> [DATA FOR REVIEW]:
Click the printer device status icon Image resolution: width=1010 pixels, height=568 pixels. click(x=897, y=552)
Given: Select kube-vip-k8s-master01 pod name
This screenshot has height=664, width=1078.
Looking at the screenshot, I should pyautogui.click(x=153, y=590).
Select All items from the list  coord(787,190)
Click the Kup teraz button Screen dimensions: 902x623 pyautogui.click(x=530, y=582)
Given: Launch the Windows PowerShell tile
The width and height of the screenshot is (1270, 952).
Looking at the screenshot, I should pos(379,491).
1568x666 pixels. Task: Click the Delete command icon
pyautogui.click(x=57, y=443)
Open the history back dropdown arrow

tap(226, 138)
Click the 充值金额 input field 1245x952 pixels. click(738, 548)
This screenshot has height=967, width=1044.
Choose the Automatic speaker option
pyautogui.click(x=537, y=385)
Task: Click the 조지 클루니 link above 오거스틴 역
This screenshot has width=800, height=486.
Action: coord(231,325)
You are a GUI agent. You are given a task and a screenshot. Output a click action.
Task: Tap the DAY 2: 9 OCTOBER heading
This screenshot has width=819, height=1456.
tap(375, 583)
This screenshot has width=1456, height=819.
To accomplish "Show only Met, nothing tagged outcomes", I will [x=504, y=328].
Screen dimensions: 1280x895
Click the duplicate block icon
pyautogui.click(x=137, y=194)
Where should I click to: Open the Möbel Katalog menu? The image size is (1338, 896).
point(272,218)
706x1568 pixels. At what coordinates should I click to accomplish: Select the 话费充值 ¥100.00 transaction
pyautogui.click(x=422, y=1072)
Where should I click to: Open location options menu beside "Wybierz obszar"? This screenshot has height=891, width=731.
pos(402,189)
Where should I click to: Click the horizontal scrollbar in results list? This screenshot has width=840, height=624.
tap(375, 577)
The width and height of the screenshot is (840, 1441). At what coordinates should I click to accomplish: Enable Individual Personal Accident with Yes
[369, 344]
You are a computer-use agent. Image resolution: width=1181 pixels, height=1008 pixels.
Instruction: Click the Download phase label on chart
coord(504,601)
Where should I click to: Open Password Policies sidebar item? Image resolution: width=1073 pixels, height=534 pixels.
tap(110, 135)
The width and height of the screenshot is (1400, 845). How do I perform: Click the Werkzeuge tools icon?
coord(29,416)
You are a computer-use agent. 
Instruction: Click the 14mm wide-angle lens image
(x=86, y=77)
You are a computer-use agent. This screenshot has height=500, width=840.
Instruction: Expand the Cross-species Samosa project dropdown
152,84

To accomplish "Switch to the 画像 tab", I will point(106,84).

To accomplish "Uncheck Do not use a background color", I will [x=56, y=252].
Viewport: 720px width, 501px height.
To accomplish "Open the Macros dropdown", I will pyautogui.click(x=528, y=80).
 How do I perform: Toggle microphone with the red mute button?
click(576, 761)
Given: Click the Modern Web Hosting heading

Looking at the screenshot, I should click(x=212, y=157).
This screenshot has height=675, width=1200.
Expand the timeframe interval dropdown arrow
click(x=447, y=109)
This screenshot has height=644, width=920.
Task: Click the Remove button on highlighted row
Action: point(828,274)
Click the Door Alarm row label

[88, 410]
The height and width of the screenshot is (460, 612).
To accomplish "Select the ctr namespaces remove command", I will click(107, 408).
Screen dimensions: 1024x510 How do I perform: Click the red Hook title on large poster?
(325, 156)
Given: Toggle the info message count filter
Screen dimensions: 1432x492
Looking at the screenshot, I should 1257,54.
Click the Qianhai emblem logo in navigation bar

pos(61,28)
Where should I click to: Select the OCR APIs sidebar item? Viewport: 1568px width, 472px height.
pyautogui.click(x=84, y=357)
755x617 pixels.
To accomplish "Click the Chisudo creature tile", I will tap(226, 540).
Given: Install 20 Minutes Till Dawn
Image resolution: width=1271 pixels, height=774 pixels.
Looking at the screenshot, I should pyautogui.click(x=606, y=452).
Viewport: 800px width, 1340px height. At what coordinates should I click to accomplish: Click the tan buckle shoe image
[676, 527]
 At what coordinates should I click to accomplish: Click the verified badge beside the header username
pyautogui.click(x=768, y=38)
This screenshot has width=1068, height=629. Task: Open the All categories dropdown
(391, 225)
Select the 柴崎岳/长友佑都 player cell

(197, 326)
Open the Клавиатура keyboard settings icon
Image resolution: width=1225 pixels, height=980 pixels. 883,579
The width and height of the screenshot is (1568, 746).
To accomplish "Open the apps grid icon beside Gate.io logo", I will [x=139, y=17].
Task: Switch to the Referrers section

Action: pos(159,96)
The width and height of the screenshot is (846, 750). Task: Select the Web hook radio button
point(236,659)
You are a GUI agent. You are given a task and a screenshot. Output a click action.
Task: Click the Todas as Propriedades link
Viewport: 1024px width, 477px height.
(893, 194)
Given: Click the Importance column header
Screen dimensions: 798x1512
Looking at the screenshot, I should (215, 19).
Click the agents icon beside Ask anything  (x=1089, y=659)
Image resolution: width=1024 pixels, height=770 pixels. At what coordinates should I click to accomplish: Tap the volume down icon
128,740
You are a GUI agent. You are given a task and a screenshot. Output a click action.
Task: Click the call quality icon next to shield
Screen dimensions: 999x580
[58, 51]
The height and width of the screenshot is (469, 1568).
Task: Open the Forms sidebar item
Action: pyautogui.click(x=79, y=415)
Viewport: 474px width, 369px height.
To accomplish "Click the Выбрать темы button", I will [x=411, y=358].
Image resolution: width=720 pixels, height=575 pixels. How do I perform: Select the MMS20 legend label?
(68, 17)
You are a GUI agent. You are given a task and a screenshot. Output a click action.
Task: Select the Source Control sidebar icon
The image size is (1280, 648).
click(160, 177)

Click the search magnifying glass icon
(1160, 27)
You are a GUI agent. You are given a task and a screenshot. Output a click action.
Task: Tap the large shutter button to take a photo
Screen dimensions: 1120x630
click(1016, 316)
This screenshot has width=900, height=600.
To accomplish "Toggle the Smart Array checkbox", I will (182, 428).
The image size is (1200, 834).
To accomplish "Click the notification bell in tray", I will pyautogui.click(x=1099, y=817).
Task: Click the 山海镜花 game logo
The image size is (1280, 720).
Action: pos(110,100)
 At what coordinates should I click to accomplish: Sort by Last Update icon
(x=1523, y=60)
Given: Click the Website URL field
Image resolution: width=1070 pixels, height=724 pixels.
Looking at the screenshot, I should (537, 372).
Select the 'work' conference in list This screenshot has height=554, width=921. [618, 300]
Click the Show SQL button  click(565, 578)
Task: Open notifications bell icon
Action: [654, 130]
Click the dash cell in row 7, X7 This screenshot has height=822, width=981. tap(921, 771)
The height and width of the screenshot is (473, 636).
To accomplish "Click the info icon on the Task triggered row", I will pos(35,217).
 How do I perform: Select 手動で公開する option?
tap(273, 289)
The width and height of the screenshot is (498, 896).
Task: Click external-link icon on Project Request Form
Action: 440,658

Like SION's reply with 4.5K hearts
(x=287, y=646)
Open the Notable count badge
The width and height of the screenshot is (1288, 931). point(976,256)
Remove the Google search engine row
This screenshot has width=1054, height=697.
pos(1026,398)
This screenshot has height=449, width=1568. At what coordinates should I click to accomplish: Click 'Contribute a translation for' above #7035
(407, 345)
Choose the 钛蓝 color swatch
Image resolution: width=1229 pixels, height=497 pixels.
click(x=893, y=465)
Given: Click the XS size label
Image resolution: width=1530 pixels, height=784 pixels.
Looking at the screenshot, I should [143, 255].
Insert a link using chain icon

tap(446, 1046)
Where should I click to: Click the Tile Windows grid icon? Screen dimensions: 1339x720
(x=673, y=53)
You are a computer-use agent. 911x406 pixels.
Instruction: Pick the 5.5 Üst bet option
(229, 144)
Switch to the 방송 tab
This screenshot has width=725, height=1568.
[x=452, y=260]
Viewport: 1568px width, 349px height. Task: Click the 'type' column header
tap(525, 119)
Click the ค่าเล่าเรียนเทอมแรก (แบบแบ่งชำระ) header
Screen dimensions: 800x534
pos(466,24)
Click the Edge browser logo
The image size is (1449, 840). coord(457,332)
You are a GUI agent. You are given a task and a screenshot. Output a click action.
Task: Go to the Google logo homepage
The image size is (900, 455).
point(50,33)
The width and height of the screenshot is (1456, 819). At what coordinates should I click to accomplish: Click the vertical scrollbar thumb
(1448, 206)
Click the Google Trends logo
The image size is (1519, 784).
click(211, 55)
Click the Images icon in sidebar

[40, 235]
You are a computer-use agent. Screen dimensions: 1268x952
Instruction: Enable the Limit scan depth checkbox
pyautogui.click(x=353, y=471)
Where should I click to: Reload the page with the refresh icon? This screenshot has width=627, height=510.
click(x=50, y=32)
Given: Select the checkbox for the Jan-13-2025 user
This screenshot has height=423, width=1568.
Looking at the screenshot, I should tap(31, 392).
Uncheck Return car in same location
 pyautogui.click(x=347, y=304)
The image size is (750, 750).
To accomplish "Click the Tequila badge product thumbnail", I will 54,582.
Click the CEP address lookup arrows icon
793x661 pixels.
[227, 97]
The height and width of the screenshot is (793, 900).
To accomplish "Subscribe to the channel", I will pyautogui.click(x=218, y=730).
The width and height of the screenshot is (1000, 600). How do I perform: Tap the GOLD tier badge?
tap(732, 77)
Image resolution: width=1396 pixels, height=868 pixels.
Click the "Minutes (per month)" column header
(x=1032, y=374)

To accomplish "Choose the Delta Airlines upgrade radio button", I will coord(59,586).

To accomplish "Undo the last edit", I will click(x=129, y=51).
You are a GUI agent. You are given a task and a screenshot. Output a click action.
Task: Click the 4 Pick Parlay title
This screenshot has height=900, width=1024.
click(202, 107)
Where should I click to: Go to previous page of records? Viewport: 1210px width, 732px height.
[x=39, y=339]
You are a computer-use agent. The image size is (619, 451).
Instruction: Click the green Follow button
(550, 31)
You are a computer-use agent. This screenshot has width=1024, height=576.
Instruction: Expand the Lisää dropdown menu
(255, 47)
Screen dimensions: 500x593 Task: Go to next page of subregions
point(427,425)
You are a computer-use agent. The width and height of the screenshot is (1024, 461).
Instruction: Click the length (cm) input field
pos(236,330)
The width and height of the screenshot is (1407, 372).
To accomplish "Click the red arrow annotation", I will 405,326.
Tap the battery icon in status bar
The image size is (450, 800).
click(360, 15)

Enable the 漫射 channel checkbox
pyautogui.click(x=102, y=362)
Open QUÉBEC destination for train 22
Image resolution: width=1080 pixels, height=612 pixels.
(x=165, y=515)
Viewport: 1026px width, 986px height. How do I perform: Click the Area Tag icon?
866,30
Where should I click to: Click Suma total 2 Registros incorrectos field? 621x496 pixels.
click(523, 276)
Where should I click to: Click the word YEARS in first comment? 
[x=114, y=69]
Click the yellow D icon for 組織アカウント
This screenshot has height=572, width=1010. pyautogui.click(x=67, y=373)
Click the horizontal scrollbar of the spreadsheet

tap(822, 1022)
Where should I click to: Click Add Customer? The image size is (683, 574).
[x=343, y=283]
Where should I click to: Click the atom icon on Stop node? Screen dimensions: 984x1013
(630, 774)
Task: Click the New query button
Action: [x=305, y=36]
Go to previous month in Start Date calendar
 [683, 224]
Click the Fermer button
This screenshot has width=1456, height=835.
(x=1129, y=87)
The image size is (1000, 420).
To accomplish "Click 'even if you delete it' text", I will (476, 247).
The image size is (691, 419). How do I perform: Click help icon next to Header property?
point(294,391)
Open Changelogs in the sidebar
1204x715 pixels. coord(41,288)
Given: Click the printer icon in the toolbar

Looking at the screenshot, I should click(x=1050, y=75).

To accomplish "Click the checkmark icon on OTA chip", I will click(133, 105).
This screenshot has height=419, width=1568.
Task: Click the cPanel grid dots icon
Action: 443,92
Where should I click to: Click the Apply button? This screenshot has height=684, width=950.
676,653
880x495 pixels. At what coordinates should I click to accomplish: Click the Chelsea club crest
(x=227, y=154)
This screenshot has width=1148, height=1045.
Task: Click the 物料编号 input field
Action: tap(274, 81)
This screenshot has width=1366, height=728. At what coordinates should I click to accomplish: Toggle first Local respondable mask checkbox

> [GOAL OF THE EXERCISE]: Scan the data above, find each line with "status", and copy it.

> [RESULT FOR THIS TASK]:
Click the printer device status icon Image resolution: width=1010 pixels, height=568 pixels. click(x=897, y=552)
Tap the battery icon in status bar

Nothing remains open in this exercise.